## WHAT THIS TASK INVOLVES
Rewrite all of the records below, replacing "Viewport" with "Display" and leaving everything else unchanged.

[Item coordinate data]
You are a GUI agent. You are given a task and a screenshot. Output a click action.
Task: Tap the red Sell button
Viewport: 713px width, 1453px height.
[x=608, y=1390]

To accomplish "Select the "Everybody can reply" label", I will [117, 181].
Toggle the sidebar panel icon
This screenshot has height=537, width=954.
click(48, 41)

## SOLUTION FOR THIS TASK
You are a GUI agent. You are given a task and a screenshot. Output a click action.
Task: Tap the red Sell button
Display: 713px width, 1453px height.
[x=608, y=1390]

To accomplish "Select the "Everybody can reply" label", I will [117, 181].
Toggle the sidebar panel icon
This screenshot has height=537, width=954.
click(48, 41)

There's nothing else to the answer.